Why it’s right to commemorate ANZAC Day – Transporting NZ

In News5 MinutesBy Dom KalasihApril 26, 2024

I find ANZAC Day one of the most sobering holidays on our national calendar. The thought that over half of the 20,000 Australian and New Zealand troops that landed at Gallipoli were killed or wounded, and the conditions they faced, is frightening. The levels of bravery and commitment of the soldiers who went to war is something I find difficult to comprehend and I can only imagine. I am very respectful of anyone involved and I think it is very good that we respectfully commemorate it.

As ANZAC Day approached, I saw a number of stories in the media about the future of RSAs. I’ve listened with interest because many of the challenges that the RSAs face are not dissimilar to member organisations like us and it’s good to see these issues trying to be addressed. I hope an enduring solution is found to ensure that the sacrifices that service people made continue to be honoured.

I appreciate the vast majority of our members may not be interested in our constitution and governance structure but the review and reform we are undertaking is something that has to be done to ensure we’re well placed for the future. It is progressing well and on track to be completed at the end of next month. I’m very grateful and appreciative for those people that have given considerable thought and provided feedback on it.

Transport vs modal share

One of the things that I have been concerned about previously are government policies to drive modal shift for the sake of achieving some arbitrary mode share distribution.

So, it was refreshing and exciting to attend the opening ceremony of the Fairfield Road Rail Freight Hub last Friday. Congratulations to the leadership of the Wareing Group, and the support and commitment of the local council, KiwiRail, and the previous and current governments.

I’ve never owned or operated a transport business but while at Z I was involved in procuring transport services. Our thinking and decisions back then were driven by what was the best way from a supply chain perspective rather than there being any predetermined transport mode and as such we investigated the feasibility of railing fuel from Lyttelton to the West Coast.

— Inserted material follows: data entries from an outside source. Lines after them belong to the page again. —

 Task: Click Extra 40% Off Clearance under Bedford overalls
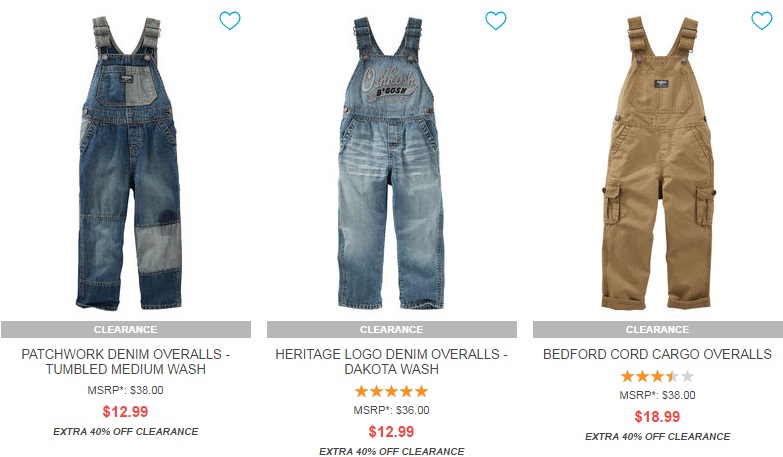pos(658,437)
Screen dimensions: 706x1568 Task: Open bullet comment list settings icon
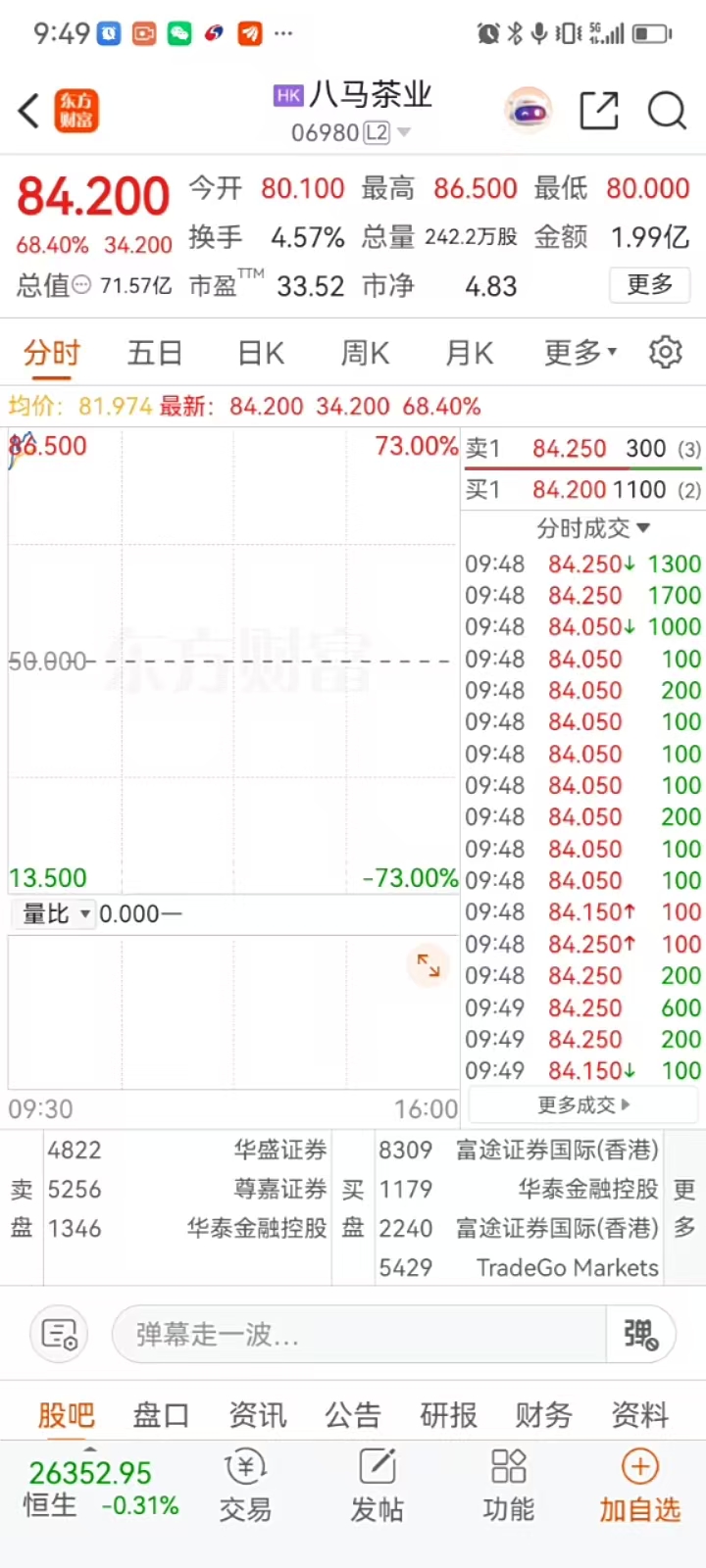pyautogui.click(x=60, y=1334)
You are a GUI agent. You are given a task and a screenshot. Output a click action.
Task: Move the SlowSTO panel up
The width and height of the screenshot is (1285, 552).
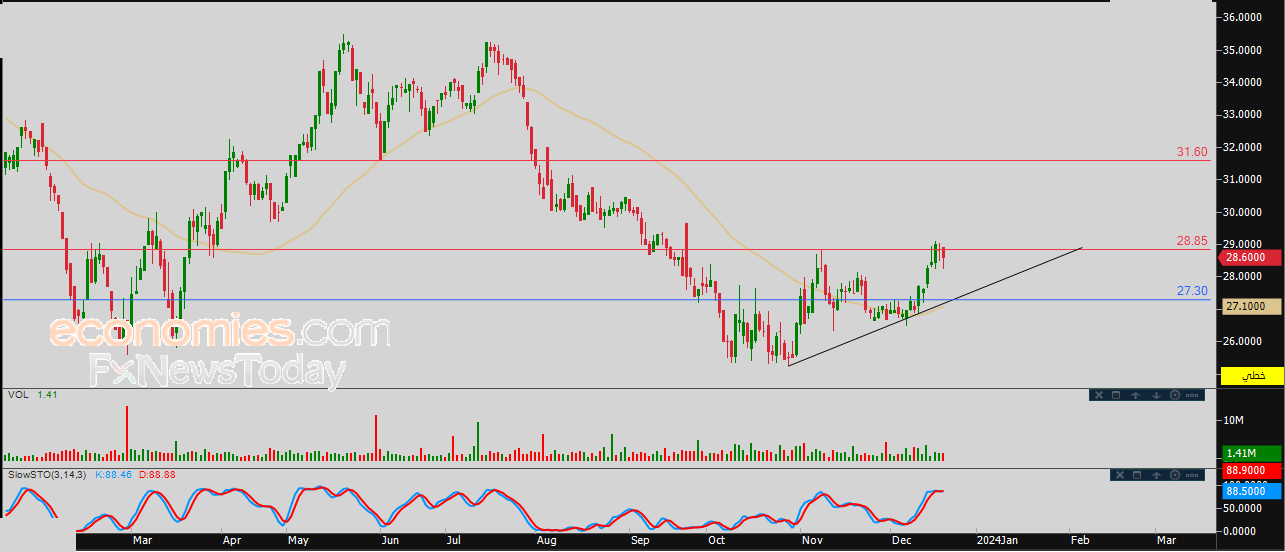1156,474
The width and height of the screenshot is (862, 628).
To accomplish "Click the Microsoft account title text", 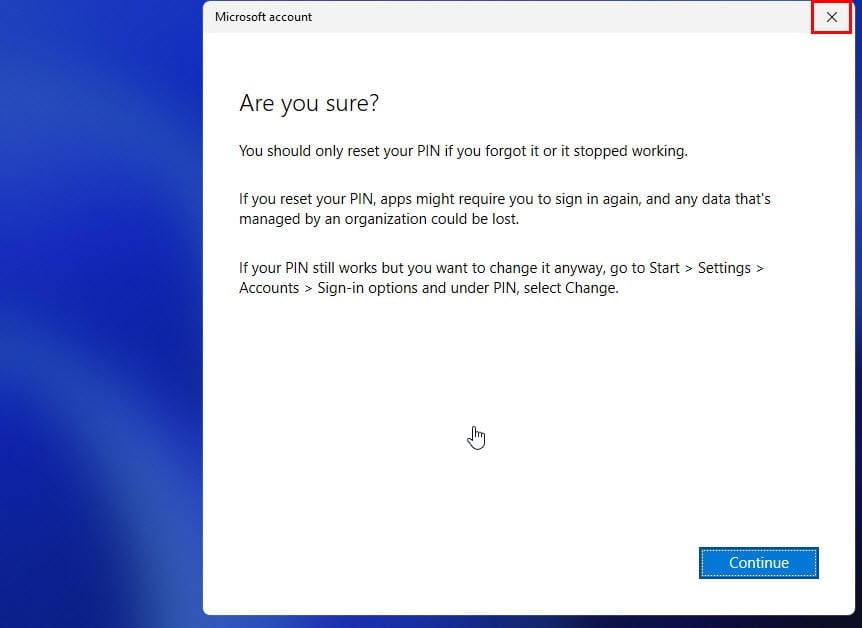I will tap(263, 17).
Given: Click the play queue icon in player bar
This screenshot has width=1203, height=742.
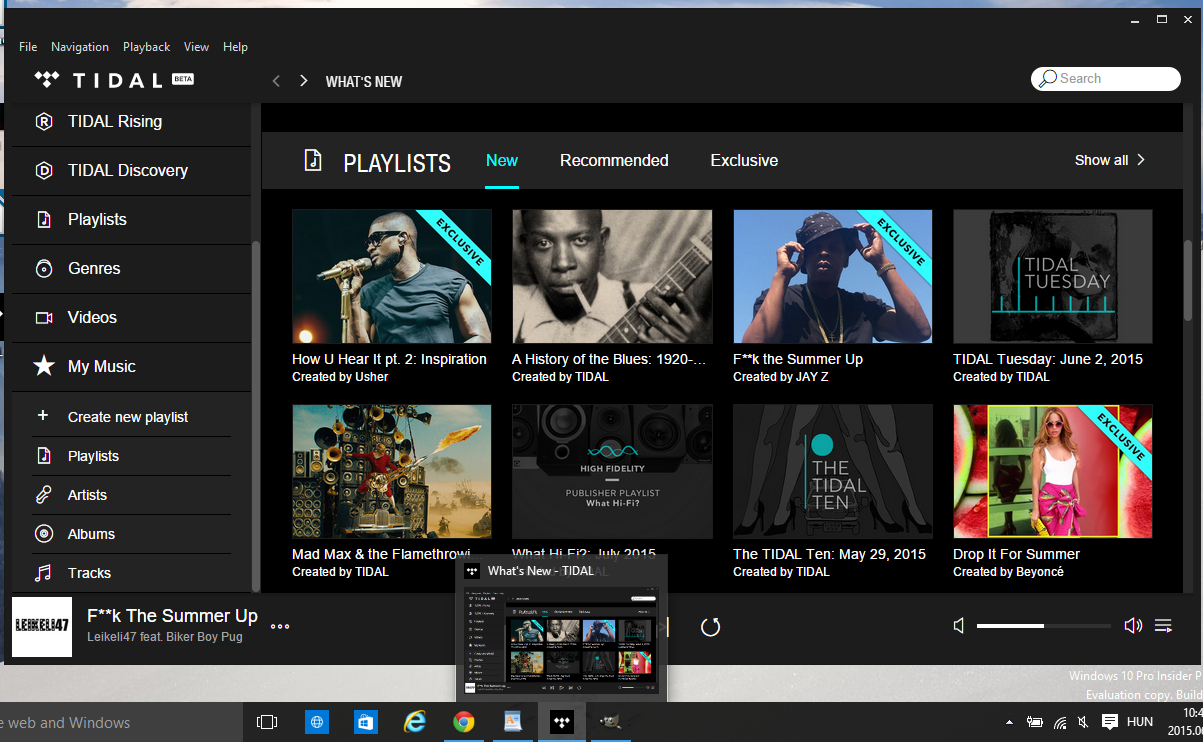Looking at the screenshot, I should point(1163,626).
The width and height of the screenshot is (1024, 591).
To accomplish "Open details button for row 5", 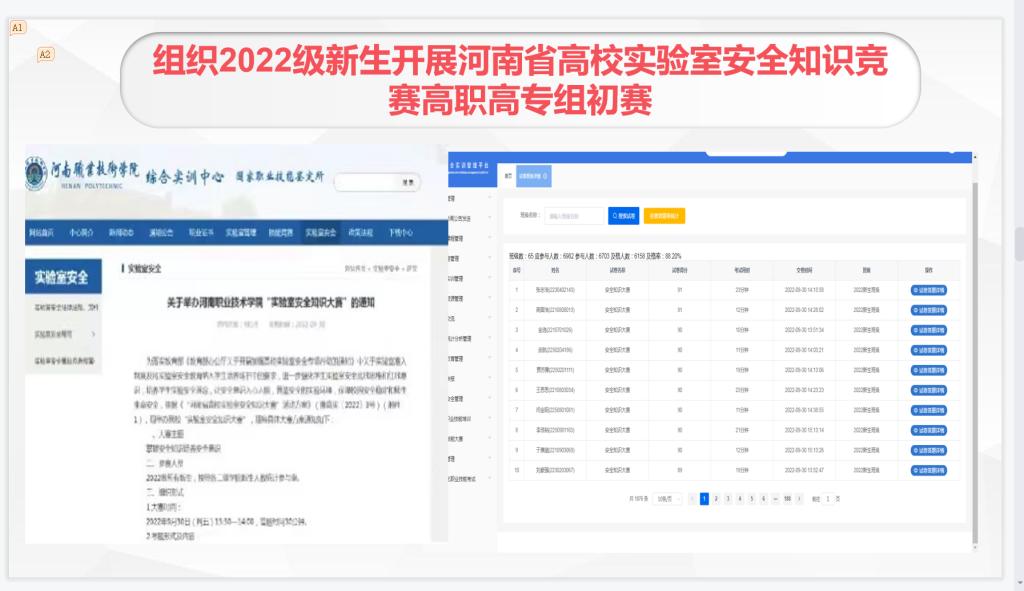I will point(928,370).
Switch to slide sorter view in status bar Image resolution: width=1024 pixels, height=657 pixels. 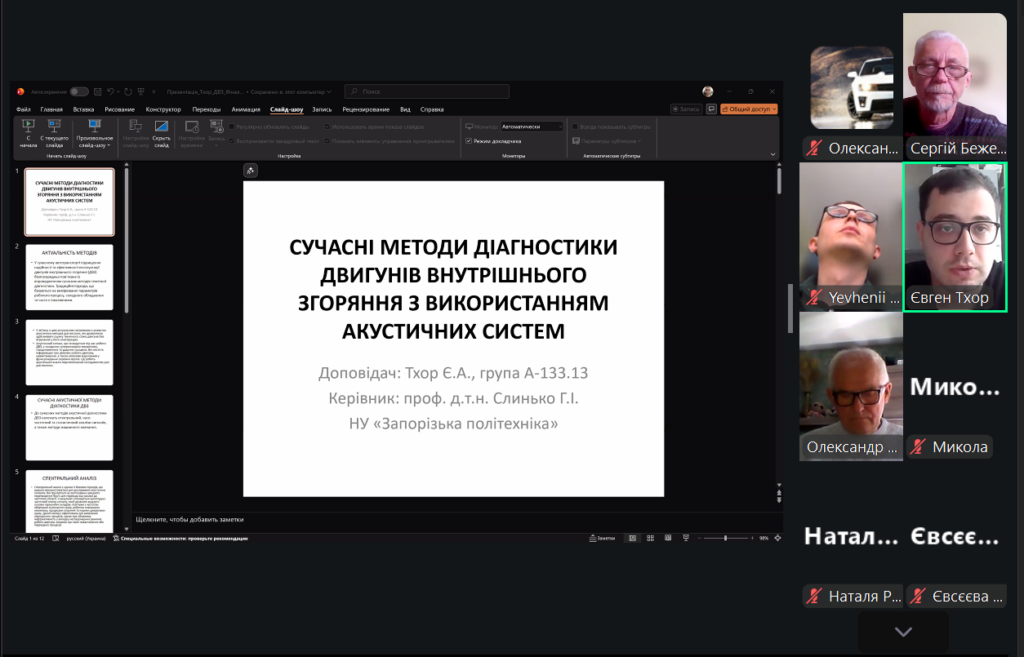click(649, 538)
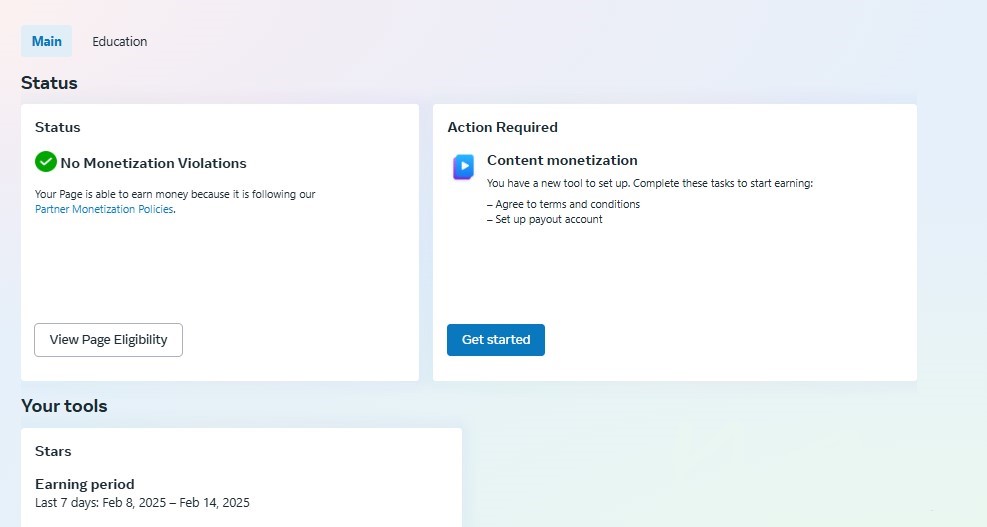This screenshot has height=527, width=987.
Task: Click the Your tools section heading
Action: pyautogui.click(x=64, y=406)
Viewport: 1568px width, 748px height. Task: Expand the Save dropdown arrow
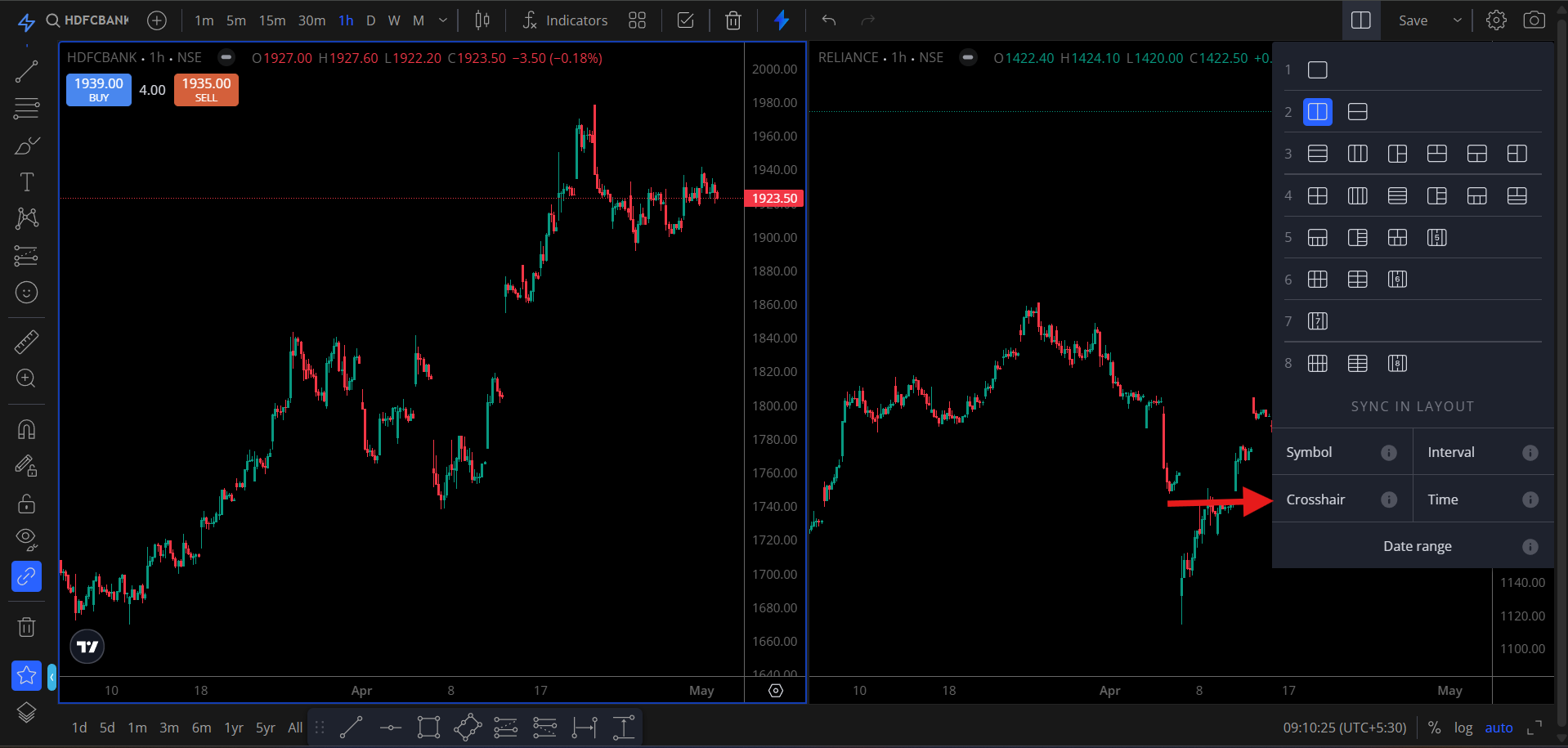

I was fascinated to see the Fairfield Freight Hub come to life as a great demonstration of thinking strategically about the movement of goods, taking into consideration the availability of assets and infrastructure – containers, trucks, trains, ports, and road – and the impacts and outcomes of the solution on things like environment and society.

The hub is a tremendous facility which I have no doubt is good for transport and NZ Inc., not to mention the local economy, and we wish it every success.

The judge-alone trial hearing the Maritime New Zealand charges against Tony Gibson, former Port of Auckland CE, breaching the health and safety legislation, began this week. The trial is expected to last several weeks. It is the first time a New Zealand chief executive has been charged over a workplace fatality.

Maritime New Zealand prosecutors claim there were “systemic deficiencies” in terms of health and safety procedures at the port under Gibson’s watch and they argue Gibson failed to use his “influence, power, and resource” around the boardroom and executive to properly monitor those failures and ensure necessary steps were taken to keep workers safe.

“An officer who can influence the organisation’s health and safety performance must do all that they are reasonably able to do: the buck stops with them,” prosecutors allege.

However, Gibson’s defence lawyer, John Billington, KC, says his client cannot be held “criminally negligent” for the tragedy of worker Pala’amo Kalati’s death. While Gibson had overall responsibility for port operations, he was not personally liable for the failures of individual systems and staff over which he had no direct control, Billington argued. “He was but one of 650 employees at the time, albeit the most senior. The conduct of POAL is not attributable to Mr Gibson.”

This case will have implications for transport businesses and we will follow it with interest.

– Dom Kalasih, interim chief executive, Ia Ara Aotearoa Transporting New Zealand.